Mysticism and psychology, which he had dabbled in at first half-contemptuously, had become serious studies to him. Dimly he felt the fascination of that unending effort which from the days of the Chaldeans had swayed the lives of a long succession of the world's masters, the effort to establish some sort of communication, however faint, however speculative, between the world of known things and the world beyond. At times he found himself moved to the most profound self-ridicule. He would ask himself how it was possible for a man of science seriously to investigate problems whose very foundation must be an assumption. He looked at his walls lined with books, and he smiled grimly as he realized how little, after all, they had taught him. The sum of all that he had learned from them amounted to nothing. Yet he remembered what Spencer Trowse, a fellow student, had said to him. A sudden flush had lightened his thin cheeks, pallid with the ceaseless energy of their student life.

"After all, Powers, I think that we are wasting our days," he exclaimed. "Those ancients saw no farther behind the veil than we. I am tired of all this musty lore, this delving among cobwebs."

"What then?" Powers had asked. "Modern scholarship has taught us little enough."

"Let us have done with all scholarship," Trowse answered. "It is the laws of humanity we want to understand. Let us study them at first hand. Let us go down among the people."

"What can this rabble teach us?" Powers had asked himself, full of the intellectual contempt of the young student for the whole pleasure-loving world. "Whether their wings be soiled or pure, they are only butterflies!"

Trowse smiled grimly.

"They are the living evidences," he said, "of laws which are worth studying. If we would understand humanity we must not start by despising any part of it."
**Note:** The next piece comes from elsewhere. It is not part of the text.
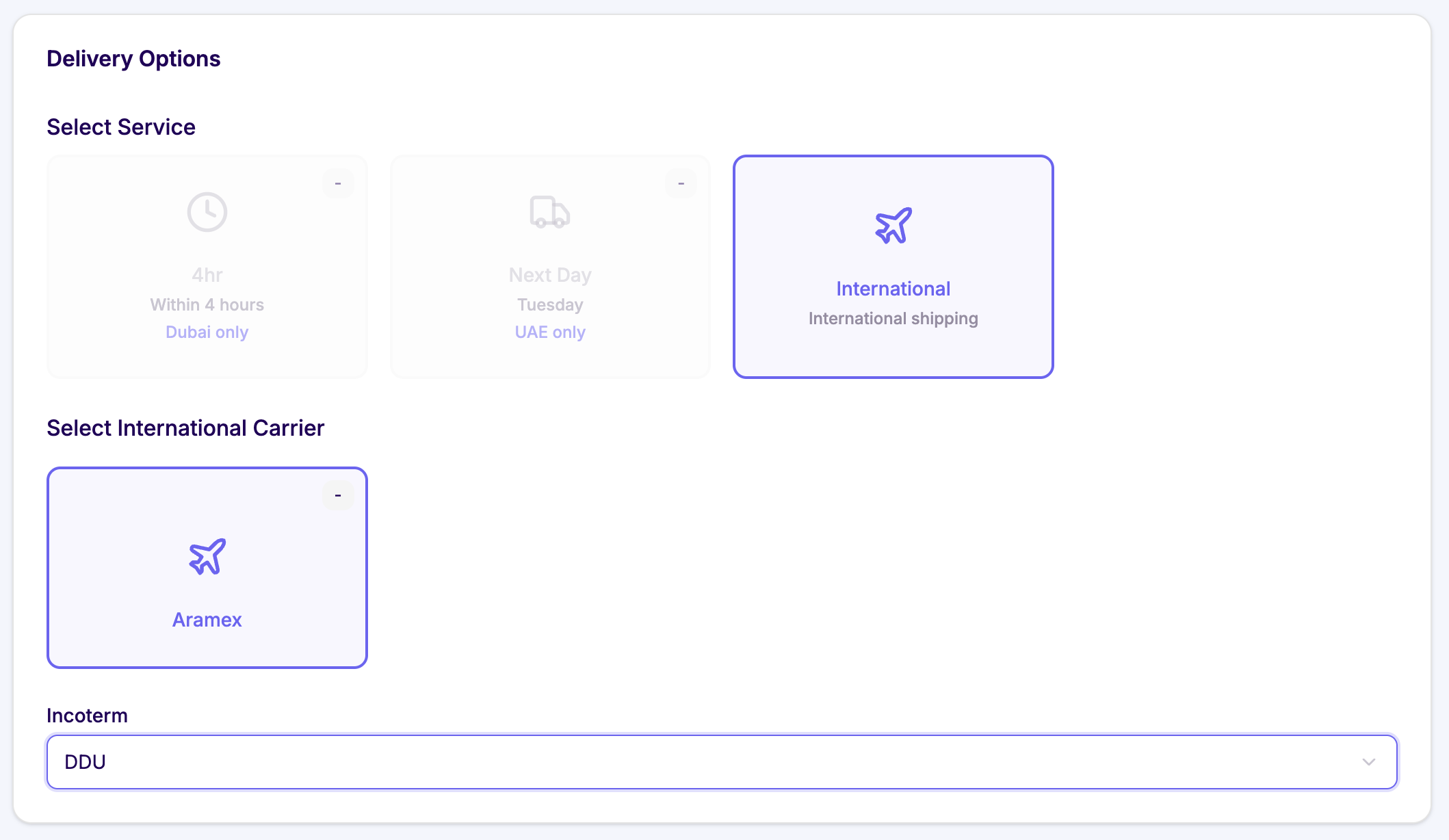Open the Incoterm DDU select field
This screenshot has height=840, width=1449.
[x=684, y=762]
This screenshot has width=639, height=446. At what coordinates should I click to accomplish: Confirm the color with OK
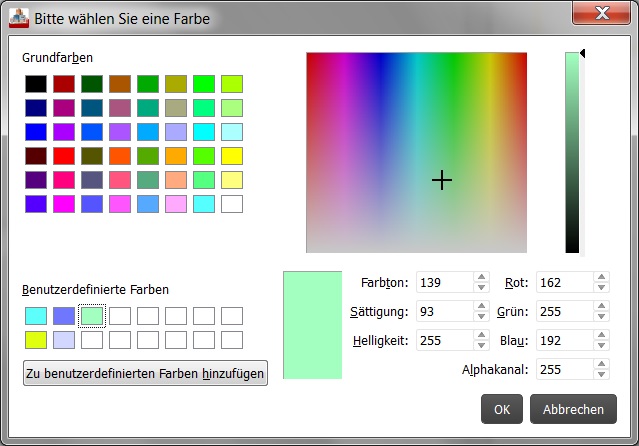[x=502, y=409]
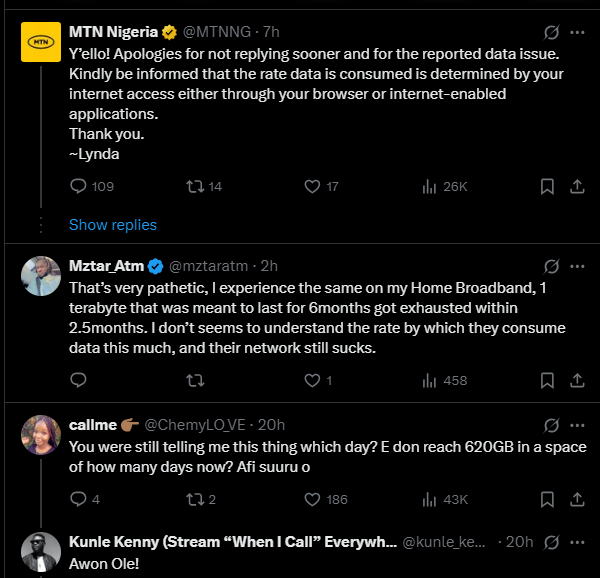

With characteristic impetuosity the two young men had thrown themselves heart and soul into their new enterprise. They haunted police courts and places of entertainment. They lived for a while in a great industrial center; they listened to the hoarse, tragic undernote of the millions underneath. They made their bow at the reception of a duchess, and spent a whole Bank Holiday dancing upon Hampstead Heath. These and many other phases of life they had encountered with an amusement, in Powers' case partly genuine, in Trowse's wholly tolerant. For all the time they kept strenuously in view their real end. They wanted to understand the causes of all that they saw; they wanted to discover laws.

The end of their enterprise came suddenly. A disaster in his family left Trowse unexpectedly poor. It was necessary for him to take at once some wage-earning position. The two young men parted, curiously enough, without regret. Powers, though no sentimentalist, possessed his due share of the affections, had an innate love for the beautiful, and a longing for a catholic and universal understanding of his fellows. Where Trowse would gaze with unmoved face, and pursue his calm calculations, Powers could only peer with barely veiled horror. They held together through those three years of unorthodox study, but toward the end of it they had drawn wide apart. Trowse entered the ranks of his profession a man of steel, without nerves or sentiment or pity. Powers, with his fuller understanding of life, had no longer any desire for a regular career. Possessed of ample means, the necessity for it had never existed. He left England almost at once, and entered upon a somewhat restless but comprehensive scheme of travel.

At last, shortly after his return home, one afternoon fate cast into his way on the Edgware Road the very subject that he sought. It was in the fringe of a city fog; the sky was heavy with clouds, the pavements were sloppy with recent rains; the broad thoroughfare was almost deserted when there glided by him the figure of a woman who held herself with a distinction oddly at variance with her shabby clothes. There was in her eyes the look of one in extremity—of a woman who had none of the ordinary fear of death and who would dare great things to pass from the evil place in which fate had set her to even a momentary draft from the cup of life.